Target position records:
____
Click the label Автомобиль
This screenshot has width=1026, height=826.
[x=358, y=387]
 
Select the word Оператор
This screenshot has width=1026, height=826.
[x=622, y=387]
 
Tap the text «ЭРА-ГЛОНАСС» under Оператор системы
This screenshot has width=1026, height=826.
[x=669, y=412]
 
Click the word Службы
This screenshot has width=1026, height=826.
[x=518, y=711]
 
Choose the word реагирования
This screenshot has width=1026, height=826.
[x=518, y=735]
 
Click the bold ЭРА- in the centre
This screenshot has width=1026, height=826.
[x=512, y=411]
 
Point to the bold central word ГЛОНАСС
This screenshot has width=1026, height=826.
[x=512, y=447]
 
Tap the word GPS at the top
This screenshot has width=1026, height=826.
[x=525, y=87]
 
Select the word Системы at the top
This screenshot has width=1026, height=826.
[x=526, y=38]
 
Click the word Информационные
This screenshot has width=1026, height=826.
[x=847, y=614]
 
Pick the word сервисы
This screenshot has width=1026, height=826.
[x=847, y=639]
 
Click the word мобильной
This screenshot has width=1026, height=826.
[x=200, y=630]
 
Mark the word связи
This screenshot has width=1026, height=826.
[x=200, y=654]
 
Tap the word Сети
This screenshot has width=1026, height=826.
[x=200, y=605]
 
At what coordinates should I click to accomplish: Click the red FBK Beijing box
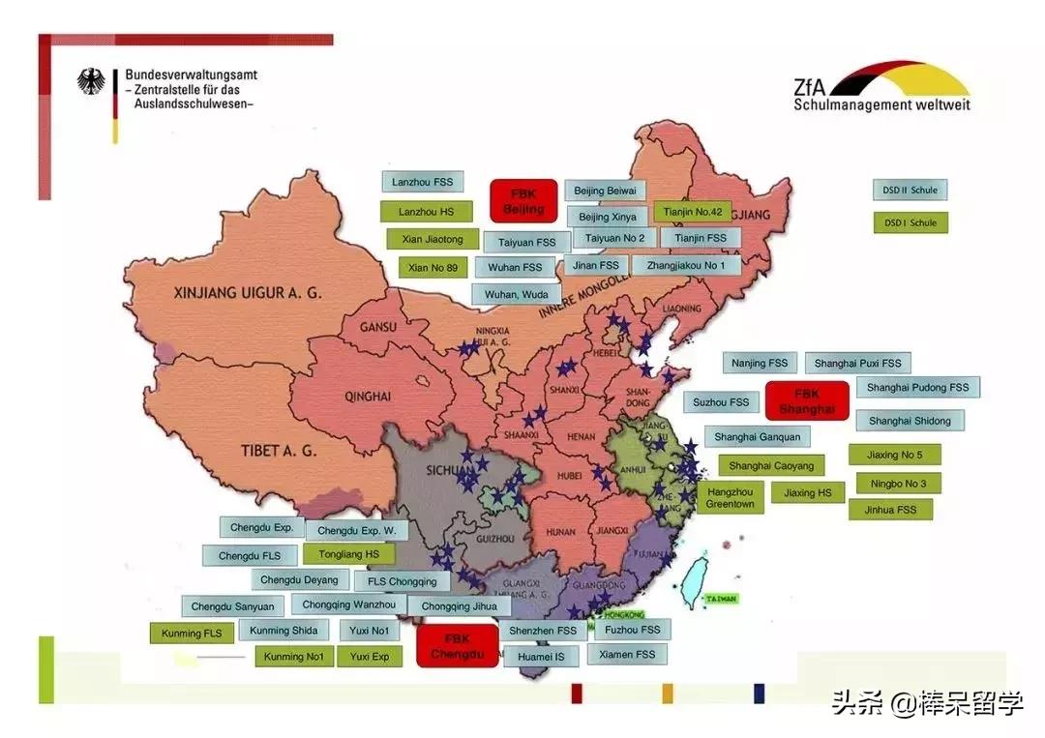click(x=523, y=200)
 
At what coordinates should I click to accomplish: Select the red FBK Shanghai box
click(x=806, y=400)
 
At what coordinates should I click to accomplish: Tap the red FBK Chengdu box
click(x=457, y=646)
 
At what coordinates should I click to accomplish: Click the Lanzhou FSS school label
click(x=422, y=182)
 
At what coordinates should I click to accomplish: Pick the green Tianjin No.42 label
click(x=694, y=212)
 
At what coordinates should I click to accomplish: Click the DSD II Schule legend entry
click(x=910, y=191)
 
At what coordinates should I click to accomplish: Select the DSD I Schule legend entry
click(x=910, y=222)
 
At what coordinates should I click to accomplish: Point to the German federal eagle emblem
click(x=93, y=81)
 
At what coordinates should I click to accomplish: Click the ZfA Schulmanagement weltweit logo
click(x=881, y=87)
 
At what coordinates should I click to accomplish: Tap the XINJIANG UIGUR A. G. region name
click(x=247, y=292)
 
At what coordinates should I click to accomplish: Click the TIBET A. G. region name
click(x=279, y=450)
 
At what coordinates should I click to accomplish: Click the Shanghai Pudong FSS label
click(x=917, y=388)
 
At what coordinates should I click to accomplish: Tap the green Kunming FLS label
click(x=192, y=634)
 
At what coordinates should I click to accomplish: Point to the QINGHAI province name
click(x=367, y=397)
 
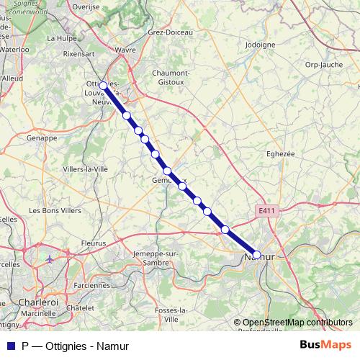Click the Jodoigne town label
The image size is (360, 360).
[261, 44]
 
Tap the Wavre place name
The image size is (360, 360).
[125, 50]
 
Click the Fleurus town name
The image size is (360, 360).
[92, 243]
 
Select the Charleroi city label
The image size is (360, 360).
[38, 302]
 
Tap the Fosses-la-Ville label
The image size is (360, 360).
[171, 314]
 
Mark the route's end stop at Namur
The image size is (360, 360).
[256, 254]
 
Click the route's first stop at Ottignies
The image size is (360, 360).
[103, 86]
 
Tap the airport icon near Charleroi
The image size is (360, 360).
[49, 258]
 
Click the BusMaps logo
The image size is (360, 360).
[325, 346]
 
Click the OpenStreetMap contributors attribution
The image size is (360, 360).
[297, 323]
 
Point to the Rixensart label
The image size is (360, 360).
[80, 53]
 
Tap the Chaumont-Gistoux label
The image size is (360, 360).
[170, 78]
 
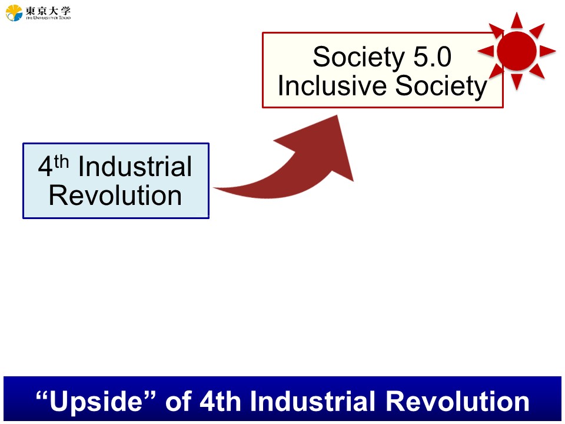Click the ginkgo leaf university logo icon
point(14,12)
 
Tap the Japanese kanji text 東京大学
point(48,10)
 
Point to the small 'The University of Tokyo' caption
point(48,18)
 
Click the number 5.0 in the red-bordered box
point(432,57)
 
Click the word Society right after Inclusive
point(441,87)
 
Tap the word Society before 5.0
point(359,58)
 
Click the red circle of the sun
point(517,51)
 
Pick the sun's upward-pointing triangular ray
point(517,21)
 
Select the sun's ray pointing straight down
point(517,81)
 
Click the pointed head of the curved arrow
point(337,116)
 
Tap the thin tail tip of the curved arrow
point(214,188)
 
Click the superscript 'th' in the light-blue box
point(61,161)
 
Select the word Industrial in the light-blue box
point(135,167)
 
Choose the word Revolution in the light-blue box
point(115,196)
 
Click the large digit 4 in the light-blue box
point(46,167)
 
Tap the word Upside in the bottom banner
point(96,402)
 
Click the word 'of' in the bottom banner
point(178,401)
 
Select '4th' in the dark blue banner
point(220,401)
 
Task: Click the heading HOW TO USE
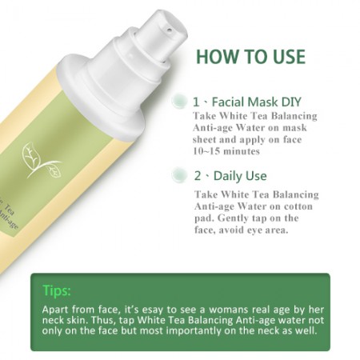[x=250, y=57]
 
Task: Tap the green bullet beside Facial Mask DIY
[x=179, y=101]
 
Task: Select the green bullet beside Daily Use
[x=179, y=174]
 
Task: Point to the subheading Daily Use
[x=240, y=176]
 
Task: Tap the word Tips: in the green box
[x=57, y=290]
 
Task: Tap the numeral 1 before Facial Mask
[x=196, y=102]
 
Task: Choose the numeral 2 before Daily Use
[x=198, y=176]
____
Problem to solve: Rescale everything in the material above from the line containing "Tap the word Upside in the bottom banner" down to the line containing "[x=250, y=57]", writing out each of those lines again with the requests unchanged, but multiplying every coordinate in the answers by 0.6 and rounding to whole numbers, with halves rounded up. Give only those lines, and leave the pictures out.

Solution to this task:
Tap the word Upside in the bottom banner
point(58,241)
 
Click the word 'of' in the bottom banner
point(107,241)
 
Select '4th' in the dark blue banner
point(132,241)
 
Task: Click the heading HOW TO USE
[x=150, y=34]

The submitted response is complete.